File ingestion prefix structure

Sterling Intelligent Promising uses a structured prefix system to organize files during the ingestion process, enabling efficient tracking, error handling, and cleanup. Each prefix plays a distinct role in managing the lifecycle of ingested files, helping to trace issues, monitor progress, and maintain optimal storage requirements.

You must understand the following prefixes that are created automatically by Sterling Intelligent Promising:

/summary

The summary json file contains statistical data that relates to the file ingestion process.

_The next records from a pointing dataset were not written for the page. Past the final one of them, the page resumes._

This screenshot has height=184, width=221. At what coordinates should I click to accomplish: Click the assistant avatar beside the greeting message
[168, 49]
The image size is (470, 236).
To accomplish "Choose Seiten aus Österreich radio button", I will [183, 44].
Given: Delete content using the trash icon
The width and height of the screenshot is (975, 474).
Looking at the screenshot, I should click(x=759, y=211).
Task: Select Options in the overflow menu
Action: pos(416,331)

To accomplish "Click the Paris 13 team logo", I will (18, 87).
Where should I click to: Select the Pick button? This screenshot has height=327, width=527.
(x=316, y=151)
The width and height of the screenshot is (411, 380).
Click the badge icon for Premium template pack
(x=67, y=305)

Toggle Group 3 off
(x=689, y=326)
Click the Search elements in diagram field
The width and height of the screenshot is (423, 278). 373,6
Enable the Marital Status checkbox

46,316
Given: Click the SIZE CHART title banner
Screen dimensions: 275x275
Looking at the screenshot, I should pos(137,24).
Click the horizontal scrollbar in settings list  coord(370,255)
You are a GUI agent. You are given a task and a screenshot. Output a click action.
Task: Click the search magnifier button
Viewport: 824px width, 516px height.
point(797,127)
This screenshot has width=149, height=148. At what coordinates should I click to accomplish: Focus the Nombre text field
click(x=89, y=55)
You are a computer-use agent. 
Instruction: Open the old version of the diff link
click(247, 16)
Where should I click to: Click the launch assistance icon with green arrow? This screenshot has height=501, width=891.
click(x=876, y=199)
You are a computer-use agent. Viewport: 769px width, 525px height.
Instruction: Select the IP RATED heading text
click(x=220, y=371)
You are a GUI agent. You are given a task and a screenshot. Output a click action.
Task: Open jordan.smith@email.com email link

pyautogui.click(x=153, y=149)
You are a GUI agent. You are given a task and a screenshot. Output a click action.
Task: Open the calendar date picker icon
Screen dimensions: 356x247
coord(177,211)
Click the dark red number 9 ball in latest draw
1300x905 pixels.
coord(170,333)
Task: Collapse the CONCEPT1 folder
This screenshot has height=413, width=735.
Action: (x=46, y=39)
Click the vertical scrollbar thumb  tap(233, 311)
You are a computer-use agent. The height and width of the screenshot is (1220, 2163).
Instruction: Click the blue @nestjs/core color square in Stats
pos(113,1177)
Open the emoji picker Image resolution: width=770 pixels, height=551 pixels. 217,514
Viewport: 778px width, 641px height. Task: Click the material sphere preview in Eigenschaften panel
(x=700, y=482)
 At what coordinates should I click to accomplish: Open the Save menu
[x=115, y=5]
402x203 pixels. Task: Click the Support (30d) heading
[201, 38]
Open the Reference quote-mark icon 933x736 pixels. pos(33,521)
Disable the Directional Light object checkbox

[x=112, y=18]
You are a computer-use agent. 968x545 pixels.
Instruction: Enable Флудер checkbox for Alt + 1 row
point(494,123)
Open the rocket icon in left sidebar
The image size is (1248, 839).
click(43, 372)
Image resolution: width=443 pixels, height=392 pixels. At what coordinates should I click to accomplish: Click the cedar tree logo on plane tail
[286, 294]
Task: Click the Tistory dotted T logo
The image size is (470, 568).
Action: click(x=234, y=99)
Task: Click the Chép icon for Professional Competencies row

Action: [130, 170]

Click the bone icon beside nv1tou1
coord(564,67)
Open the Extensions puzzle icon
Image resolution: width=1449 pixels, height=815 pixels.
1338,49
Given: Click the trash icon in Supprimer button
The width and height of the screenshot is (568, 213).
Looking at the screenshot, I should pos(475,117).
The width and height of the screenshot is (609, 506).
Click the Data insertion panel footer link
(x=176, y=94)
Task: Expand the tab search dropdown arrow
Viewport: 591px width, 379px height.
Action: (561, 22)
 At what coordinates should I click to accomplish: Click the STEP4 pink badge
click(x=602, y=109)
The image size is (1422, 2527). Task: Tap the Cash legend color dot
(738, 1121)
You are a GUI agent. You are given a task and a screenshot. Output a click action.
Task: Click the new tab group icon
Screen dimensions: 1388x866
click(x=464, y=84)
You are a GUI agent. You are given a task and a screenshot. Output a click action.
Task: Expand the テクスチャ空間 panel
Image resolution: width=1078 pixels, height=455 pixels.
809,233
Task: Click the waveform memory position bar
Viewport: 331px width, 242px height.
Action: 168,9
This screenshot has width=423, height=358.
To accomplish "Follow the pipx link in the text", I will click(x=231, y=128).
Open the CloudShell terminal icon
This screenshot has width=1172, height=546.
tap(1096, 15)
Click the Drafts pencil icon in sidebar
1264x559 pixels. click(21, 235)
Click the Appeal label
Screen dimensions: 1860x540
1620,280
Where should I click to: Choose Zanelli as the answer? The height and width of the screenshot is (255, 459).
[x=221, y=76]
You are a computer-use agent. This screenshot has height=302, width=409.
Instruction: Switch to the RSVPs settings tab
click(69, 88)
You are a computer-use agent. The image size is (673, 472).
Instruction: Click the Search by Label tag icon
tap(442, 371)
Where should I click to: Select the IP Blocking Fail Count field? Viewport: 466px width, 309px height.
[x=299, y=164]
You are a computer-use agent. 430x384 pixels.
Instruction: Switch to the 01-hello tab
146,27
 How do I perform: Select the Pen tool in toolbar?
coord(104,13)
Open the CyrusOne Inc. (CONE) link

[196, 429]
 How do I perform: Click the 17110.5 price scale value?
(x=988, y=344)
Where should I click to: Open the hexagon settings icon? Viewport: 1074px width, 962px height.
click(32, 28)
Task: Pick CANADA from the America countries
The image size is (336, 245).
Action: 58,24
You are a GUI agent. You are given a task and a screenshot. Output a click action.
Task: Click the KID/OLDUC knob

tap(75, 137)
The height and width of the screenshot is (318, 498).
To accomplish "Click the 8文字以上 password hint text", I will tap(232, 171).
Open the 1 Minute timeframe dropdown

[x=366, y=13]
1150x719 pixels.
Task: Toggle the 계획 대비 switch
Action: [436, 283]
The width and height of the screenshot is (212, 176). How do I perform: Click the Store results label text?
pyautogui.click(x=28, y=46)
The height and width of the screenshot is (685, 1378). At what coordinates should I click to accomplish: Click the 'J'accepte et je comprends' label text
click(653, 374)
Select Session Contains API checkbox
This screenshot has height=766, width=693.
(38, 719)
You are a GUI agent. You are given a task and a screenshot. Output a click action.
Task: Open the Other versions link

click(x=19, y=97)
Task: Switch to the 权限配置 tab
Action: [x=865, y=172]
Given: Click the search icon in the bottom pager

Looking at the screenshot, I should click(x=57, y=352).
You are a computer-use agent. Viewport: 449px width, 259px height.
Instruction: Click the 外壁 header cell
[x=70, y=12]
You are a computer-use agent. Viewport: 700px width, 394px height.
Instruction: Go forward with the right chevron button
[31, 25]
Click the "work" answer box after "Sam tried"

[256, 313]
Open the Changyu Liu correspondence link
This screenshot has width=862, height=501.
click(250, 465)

The file is uploaded to the summary prefix location in the source bucket.

Review the following example of a summary file.

{
	  "date" : "2024-09-27",
	  "tenantId" : "us-f226da3c",
	  "fileType" : "item.ingest",
	  "producer" : "external-application",
	  "ingestRuleId" : "sip-premium-item.ingest-rule",
	  "ingestSchemaId" : "item.ingest-202404",
	  "bucketName" : "sip-integration-test-automation",
	  "fileKey" : "us-f226da3c/UPLOAD/ITEM/items.csv",
	  "consumer" : "sip-catalog",
	  "fileTransformStartTime" : "2024-09-27T15:02:28.512Z",
	  "rowsFailedSchemaVal" : "1",
	  "failedRowsFileKey" : "us-f226da3c/failed/sip-catalog/UPLOAD/ITEM/240927T150228570_items_failed_rows.csv",
	  "failedReasonsFileKey" : "us-f226da3c/failed/sip-catalog/UPLOAD/ITEM/240927T150228600_items_failure_reasons.txt",
	  "rowsTransformed" : "4",
	  "fileTransformEndTime" : "2024-09-27T15:02:28.818Z",
	  "fileExchangeStartTime" : "2024-09-27T15:02:28.830Z"
	  "eventPayloadBatchSize" : "1",
	  "fileExchangeEndTime" : "2024-09-27T15:02:28.881Z",
	  "completedFileKey" : "us-f226da3c/completed/UPLOAD/ITEM/240927T150228881_items.csv"
	}

In this example, the fileKey represents the original file key.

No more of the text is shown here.